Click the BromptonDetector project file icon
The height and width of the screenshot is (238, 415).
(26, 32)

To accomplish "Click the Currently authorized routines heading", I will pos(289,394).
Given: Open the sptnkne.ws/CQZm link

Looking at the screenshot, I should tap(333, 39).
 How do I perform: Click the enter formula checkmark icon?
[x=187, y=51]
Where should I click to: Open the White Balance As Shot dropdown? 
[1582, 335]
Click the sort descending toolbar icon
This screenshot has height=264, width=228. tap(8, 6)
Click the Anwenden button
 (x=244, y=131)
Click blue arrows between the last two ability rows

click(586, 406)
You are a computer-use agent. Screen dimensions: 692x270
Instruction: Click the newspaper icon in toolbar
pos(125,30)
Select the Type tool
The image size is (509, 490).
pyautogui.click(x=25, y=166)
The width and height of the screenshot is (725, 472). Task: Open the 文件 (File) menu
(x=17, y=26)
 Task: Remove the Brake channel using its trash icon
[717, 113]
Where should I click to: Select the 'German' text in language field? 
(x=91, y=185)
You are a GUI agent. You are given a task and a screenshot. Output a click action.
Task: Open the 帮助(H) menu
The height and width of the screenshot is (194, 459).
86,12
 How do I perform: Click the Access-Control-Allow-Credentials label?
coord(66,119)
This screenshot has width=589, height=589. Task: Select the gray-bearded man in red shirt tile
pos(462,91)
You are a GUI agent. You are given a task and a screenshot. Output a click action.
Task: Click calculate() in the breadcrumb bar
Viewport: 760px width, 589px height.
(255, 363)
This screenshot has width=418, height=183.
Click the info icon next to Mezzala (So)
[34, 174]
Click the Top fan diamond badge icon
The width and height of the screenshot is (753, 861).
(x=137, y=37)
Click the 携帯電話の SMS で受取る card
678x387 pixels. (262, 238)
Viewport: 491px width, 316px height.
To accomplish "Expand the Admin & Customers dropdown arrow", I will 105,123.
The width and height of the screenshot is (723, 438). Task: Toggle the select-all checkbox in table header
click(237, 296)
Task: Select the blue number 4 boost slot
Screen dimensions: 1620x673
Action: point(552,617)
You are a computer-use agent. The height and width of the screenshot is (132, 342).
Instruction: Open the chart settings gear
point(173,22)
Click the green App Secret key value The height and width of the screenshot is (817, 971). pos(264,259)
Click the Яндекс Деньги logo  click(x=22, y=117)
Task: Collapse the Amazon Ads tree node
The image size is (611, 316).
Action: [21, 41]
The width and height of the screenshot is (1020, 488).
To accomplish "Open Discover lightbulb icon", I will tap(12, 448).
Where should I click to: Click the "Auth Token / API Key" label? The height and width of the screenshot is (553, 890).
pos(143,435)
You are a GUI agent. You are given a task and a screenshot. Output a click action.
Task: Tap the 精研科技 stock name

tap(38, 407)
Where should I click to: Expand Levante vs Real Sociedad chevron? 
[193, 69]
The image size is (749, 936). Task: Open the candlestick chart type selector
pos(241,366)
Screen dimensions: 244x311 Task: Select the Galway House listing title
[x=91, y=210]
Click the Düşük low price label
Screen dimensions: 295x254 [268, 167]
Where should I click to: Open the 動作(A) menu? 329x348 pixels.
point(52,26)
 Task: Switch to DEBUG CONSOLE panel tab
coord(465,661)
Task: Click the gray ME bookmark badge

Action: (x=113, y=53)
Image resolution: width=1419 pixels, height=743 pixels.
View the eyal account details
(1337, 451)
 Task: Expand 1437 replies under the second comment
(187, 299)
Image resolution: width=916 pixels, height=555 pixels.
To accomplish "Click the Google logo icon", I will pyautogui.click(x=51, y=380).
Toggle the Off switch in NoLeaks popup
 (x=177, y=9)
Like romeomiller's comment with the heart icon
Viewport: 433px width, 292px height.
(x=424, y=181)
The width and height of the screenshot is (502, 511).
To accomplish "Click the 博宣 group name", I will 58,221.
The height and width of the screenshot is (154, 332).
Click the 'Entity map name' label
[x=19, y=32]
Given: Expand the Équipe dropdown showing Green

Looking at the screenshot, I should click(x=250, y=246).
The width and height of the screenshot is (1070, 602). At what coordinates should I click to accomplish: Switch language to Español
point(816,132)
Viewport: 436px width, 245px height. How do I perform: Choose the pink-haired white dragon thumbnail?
================
- What you are asked to do
Copy out the entire listing above, line for line, with no changes.

- The result
Click the BromptonDetector project file icon
The height and width of the screenshot is (238, 415).
(26, 32)

To accomplish "Click the Currently authorized routines heading", I will pos(289,394).
Given: Open the sptnkne.ws/CQZm link

Looking at the screenshot, I should tap(333, 39).
 How do I perform: Click the enter formula checkmark icon?
[x=187, y=51]
Where should I click to: Open the White Balance As Shot dropdown? 
[1582, 335]
Click the sort descending toolbar icon
This screenshot has height=264, width=228. tap(8, 6)
Click the Anwenden button
 (x=244, y=131)
Click blue arrows between the last two ability rows

click(586, 406)
You are a computer-use agent. Screen dimensions: 692x270
Instruction: Click the newspaper icon in toolbar
pos(125,30)
Select the Type tool
The image size is (509, 490).
pyautogui.click(x=25, y=166)
The width and height of the screenshot is (725, 472). Task: Open the 文件 (File) menu
(x=17, y=26)
 Task: Remove the Brake channel using its trash icon
[717, 113]
Where should I click to: Select the 'German' text in language field? 
(x=91, y=185)
You are a GUI agent. You are given a task and a screenshot. Output a click action.
Task: Open the 帮助(H) menu
The height and width of the screenshot is (194, 459).
86,12
 How do I perform: Click the Access-Control-Allow-Credentials label?
coord(66,119)
This screenshot has width=589, height=589. Task: Select the gray-bearded man in red shirt tile
pos(462,91)
You are a GUI agent. You are given a task and a screenshot. Output a click action.
Task: Click calculate() in the breadcrumb bar
Viewport: 760px width, 589px height.
(255, 363)
This screenshot has width=418, height=183.
Click the info icon next to Mezzala (So)
[34, 174]
Click the Top fan diamond badge icon
The width and height of the screenshot is (753, 861).
(x=137, y=37)
Click the 携帯電話の SMS で受取る card
678x387 pixels. (262, 238)
Viewport: 491px width, 316px height.
To accomplish "Expand the Admin & Customers dropdown arrow", I will 105,123.
The width and height of the screenshot is (723, 438). Task: Toggle the select-all checkbox in table header
click(237, 296)
Task: Select the blue number 4 boost slot
Screen dimensions: 1620x673
Action: point(552,617)
You are a computer-use agent. The height and width of the screenshot is (132, 342).
Instruction: Open the chart settings gear
point(173,22)
Click the green App Secret key value The height and width of the screenshot is (817, 971). pos(264,259)
Click the Яндекс Деньги logo  click(x=22, y=117)
Task: Collapse the Amazon Ads tree node
The image size is (611, 316).
Action: [21, 41]
The width and height of the screenshot is (1020, 488).
To accomplish "Open Discover lightbulb icon", I will tap(12, 448).
Where should I click to: Click the "Auth Token / API Key" label? The height and width of the screenshot is (553, 890).
pos(143,435)
You are a GUI agent. You are given a task and a screenshot. Output a click action.
Task: Tap the 精研科技 stock name

tap(38, 407)
Where should I click to: Expand Levante vs Real Sociedad chevron? 
[193, 69]
The image size is (749, 936). Task: Open the candlestick chart type selector
pos(241,366)
Screen dimensions: 244x311 Task: Select the Galway House listing title
[x=91, y=210]
Click the Düşük low price label
Screen dimensions: 295x254 [268, 167]
Where should I click to: Open the 動作(A) menu? 329x348 pixels.
point(52,26)
 Task: Switch to DEBUG CONSOLE panel tab
coord(465,661)
Task: Click the gray ME bookmark badge

Action: (x=113, y=53)
Image resolution: width=1419 pixels, height=743 pixels.
View the eyal account details
(1337, 451)
 Task: Expand 1437 replies under the second comment
(187, 299)
Image resolution: width=916 pixels, height=555 pixels.
To accomplish "Click the Google logo icon", I will pyautogui.click(x=51, y=380).
Toggle the Off switch in NoLeaks popup
 (x=177, y=9)
Like romeomiller's comment with the heart icon
Viewport: 433px width, 292px height.
(x=424, y=181)
The width and height of the screenshot is (502, 511).
To accomplish "Click the 博宣 group name", I will 58,221.
The height and width of the screenshot is (154, 332).
Click the 'Entity map name' label
[x=19, y=32]
Given: Expand the Équipe dropdown showing Green

Looking at the screenshot, I should click(x=250, y=246).
The width and height of the screenshot is (1070, 602). At what coordinates should I click to accomplish: Switch language to Español
point(816,132)
Viewport: 436px width, 245px height. How do I perform: Choose the pink-haired white dragon thumbnail?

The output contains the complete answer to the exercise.